— Start Material provided —

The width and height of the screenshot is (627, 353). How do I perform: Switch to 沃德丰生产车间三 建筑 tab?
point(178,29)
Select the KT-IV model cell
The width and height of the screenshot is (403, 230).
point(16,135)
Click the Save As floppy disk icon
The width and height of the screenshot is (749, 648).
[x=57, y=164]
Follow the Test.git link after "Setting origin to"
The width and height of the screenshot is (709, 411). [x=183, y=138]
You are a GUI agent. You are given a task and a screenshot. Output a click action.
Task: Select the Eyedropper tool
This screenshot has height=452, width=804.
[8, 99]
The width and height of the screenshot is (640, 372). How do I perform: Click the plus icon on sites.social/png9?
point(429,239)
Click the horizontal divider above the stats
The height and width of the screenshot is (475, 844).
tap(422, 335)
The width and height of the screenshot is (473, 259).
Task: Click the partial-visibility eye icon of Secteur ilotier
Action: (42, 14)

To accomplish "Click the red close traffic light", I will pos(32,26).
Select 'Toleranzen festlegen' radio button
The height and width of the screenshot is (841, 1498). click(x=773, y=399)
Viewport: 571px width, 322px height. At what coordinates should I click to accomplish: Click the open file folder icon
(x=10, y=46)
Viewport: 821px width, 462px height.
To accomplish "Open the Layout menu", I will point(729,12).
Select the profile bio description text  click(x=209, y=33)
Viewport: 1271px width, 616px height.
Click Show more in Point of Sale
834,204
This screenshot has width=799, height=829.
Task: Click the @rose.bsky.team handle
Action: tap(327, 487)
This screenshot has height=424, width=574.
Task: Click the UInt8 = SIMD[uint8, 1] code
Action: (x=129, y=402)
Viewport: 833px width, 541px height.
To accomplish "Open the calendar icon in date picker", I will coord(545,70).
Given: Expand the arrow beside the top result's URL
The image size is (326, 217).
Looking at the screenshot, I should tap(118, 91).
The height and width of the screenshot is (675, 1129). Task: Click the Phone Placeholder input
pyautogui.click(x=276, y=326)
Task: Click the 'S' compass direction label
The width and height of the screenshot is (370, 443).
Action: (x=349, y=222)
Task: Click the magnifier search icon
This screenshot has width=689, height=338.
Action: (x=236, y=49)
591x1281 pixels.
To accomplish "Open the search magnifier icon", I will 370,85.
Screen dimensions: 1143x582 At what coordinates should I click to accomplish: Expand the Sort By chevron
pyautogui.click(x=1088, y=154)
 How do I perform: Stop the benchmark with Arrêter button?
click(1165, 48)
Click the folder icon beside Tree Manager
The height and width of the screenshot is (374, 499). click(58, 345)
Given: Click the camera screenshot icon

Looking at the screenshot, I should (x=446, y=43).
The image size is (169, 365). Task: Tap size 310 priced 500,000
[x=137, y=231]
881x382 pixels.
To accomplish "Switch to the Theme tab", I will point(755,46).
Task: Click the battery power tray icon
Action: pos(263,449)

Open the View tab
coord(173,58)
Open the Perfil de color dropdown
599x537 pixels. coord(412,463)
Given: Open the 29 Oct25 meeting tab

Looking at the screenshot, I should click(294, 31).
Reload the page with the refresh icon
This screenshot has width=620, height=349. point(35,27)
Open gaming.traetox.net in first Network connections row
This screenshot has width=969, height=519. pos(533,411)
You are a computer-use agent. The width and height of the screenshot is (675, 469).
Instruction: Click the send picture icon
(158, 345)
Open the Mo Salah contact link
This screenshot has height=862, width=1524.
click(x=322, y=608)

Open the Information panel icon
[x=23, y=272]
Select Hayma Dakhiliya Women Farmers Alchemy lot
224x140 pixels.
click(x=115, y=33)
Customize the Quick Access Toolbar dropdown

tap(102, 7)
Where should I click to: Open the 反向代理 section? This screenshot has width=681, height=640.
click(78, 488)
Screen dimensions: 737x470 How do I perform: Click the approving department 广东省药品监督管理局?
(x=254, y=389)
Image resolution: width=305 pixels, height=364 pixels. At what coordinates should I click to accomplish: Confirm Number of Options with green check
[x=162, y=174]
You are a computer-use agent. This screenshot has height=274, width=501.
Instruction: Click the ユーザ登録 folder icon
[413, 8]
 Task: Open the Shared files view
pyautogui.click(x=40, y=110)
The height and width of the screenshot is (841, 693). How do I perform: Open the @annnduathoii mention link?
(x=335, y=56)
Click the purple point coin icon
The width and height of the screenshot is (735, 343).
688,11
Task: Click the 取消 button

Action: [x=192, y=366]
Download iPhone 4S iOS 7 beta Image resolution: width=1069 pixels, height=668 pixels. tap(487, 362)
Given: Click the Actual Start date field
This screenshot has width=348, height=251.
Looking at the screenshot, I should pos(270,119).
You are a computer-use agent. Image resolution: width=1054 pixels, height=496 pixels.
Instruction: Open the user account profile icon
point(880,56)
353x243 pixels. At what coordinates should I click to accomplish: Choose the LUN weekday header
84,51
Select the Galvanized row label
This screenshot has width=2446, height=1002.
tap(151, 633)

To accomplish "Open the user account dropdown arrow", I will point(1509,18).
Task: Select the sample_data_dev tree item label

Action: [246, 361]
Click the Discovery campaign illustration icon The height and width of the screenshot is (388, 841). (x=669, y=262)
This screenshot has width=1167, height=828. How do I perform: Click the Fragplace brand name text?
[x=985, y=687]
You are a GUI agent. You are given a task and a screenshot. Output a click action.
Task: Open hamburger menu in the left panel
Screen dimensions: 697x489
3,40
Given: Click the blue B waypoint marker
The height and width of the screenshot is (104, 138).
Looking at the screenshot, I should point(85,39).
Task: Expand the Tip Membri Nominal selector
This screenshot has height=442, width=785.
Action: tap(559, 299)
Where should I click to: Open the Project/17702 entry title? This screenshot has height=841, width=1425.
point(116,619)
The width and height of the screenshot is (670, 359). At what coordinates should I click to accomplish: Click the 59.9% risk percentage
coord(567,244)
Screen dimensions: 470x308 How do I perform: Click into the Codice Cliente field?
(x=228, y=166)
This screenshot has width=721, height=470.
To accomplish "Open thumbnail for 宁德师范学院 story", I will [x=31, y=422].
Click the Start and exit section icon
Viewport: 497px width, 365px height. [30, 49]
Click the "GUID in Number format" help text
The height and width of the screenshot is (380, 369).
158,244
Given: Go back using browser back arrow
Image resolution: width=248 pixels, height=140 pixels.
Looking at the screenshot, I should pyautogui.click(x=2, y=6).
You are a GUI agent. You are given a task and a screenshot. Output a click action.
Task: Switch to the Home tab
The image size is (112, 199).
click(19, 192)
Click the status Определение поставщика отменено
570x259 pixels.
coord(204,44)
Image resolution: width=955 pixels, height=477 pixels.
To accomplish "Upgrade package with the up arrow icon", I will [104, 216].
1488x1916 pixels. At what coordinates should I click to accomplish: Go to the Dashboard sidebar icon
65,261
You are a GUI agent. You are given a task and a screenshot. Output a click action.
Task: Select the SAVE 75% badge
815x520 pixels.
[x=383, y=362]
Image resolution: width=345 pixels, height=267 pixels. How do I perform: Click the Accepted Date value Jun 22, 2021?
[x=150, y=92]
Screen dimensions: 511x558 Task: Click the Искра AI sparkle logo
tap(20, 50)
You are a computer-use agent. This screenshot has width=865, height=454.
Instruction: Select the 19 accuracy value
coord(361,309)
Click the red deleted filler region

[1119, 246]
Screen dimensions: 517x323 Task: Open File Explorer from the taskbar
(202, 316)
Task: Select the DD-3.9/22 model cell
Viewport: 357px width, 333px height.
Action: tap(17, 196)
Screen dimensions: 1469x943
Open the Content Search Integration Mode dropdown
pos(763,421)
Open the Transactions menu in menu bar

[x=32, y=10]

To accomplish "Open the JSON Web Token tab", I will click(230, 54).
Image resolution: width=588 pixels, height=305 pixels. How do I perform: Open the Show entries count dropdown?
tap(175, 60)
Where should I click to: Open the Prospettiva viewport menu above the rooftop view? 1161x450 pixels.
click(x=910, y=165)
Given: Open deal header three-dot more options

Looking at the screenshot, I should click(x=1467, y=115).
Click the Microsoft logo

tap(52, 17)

— End Material provided —

■ The exercise ■
Reproduce, character for character, everything from the first of the items above down to the line containing "I will coord(545,70).", with both of those lines included.

■ Solution to this task ■
The width and height of the screenshot is (627, 353). How do I perform: Switch to 沃德丰生产车间三 建筑 tab?
point(178,29)
Select the KT-IV model cell
The width and height of the screenshot is (403, 230).
point(16,135)
Click the Save As floppy disk icon
The width and height of the screenshot is (749, 648).
[x=57, y=164]
Follow the Test.git link after "Setting origin to"
The width and height of the screenshot is (709, 411). [x=183, y=138]
You are a GUI agent. You are given a task and a screenshot. Output a click action.
Task: Select the Eyedropper tool
This screenshot has height=452, width=804.
[8, 99]
The width and height of the screenshot is (640, 372). How do I perform: Click the plus icon on sites.social/png9?
point(429,239)
Click the horizontal divider above the stats
The height and width of the screenshot is (475, 844).
tap(422, 335)
The width and height of the screenshot is (473, 259).
Task: Click the partial-visibility eye icon of Secteur ilotier
Action: (42, 14)

To accomplish "Click the red close traffic light", I will pos(32,26).
Select 'Toleranzen festlegen' radio button
The height and width of the screenshot is (841, 1498). click(x=773, y=399)
Viewport: 571px width, 322px height. At what coordinates should I click to accomplish: Click the open file folder icon
(x=10, y=46)
Viewport: 821px width, 462px height.
To accomplish "Open the Layout menu", I will point(729,12).
Select the profile bio description text  click(x=209, y=33)
Viewport: 1271px width, 616px height.
Click Show more in Point of Sale
834,204
This screenshot has width=799, height=829.
Task: Click the @rose.bsky.team handle
Action: tap(327, 487)
This screenshot has height=424, width=574.
Task: Click the UInt8 = SIMD[uint8, 1] code
Action: (x=129, y=402)
Viewport: 833px width, 541px height.
To accomplish "Open the calendar icon in date picker", I will coord(545,70).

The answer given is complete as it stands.